Last year, publicly-traded companies with all-male boards lost out on a total of $655 billion in potential profits across India, UK and US, research by Chicago, Illinois-based accountancy firm Grant Thornton found. In the technology industry, I am encouraged by the growing appetite for driving diversity with the goal of boosting performance and corporate dynamism. While barriers still exist, the process of overcoming hurdles can often yield valuable skills that men fast-tracked to the top may not have. The onus is ultimately on the individual. Women need to meet corporate challenges head-on, whereas businesses need to better understand the nuance and power of non-traditional developmental routes up the corporate ladder.

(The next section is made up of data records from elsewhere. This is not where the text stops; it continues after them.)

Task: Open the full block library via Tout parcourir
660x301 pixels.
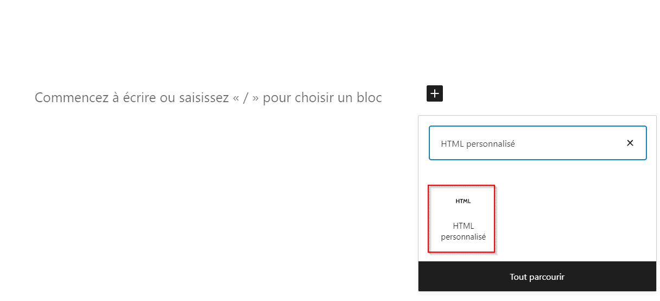Action: (537, 277)
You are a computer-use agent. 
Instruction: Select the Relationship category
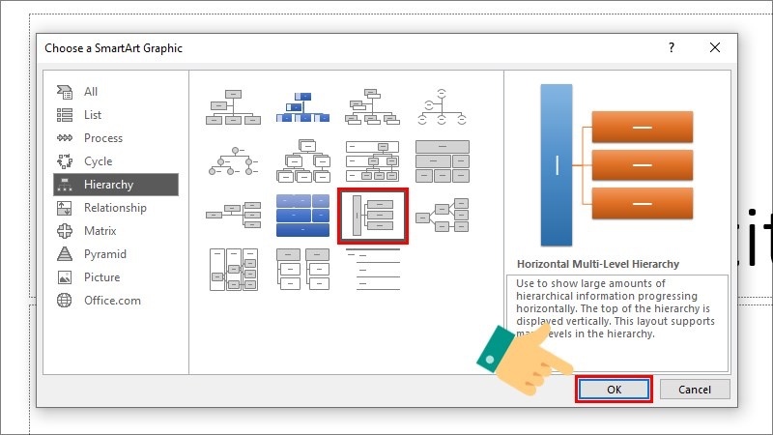pyautogui.click(x=115, y=208)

From my perspective, women leaders in the technology sector think faster, smarter and safer. Faster in terms of being better equipped to make effective decisions and to react swiftly to market dynamics; smarter at utilising knowledge to intelligently guide the operation successfully in turbulent times; and safer by having the right set of people, tools and skills in place. Women who succeed also tend to emerge as effective and highly influential role models, inspiring others to progress their careers to the summit.

The return on investment for adequately and appropriately supporting female talent clearly helps firms to scale the talent pool, expand their service capability and, crucially, positively impact overall operational profitability. Many behavioural studies have revealed that women leaders tend to demonstrate stronger communication, cooperation, affiliation and nurturing skills than men who tend to be more goal oriented and less focused on relationships and processes. Evidently, boardroom diversity can unlock and optimise new ways of strategic thinking that benefit everyone.

According to a recent report by the Rockefeller Foundation, only 21 women are at the helm of Fortune 500 Companies. Most market analysts would agree that if equality and opportunity were like a balance sheet, then women are clearly operating in the red. However, on a global scale, women are making a significant difference. The recipe for success to be an effective international leader, in my opinion, is like being a beacon of best practice. An individual who is a magnet for management that attracts all the traits needed to guide, educate, influence, analyse, communicate, inspire and orchestrate stakeholders across the commercial network.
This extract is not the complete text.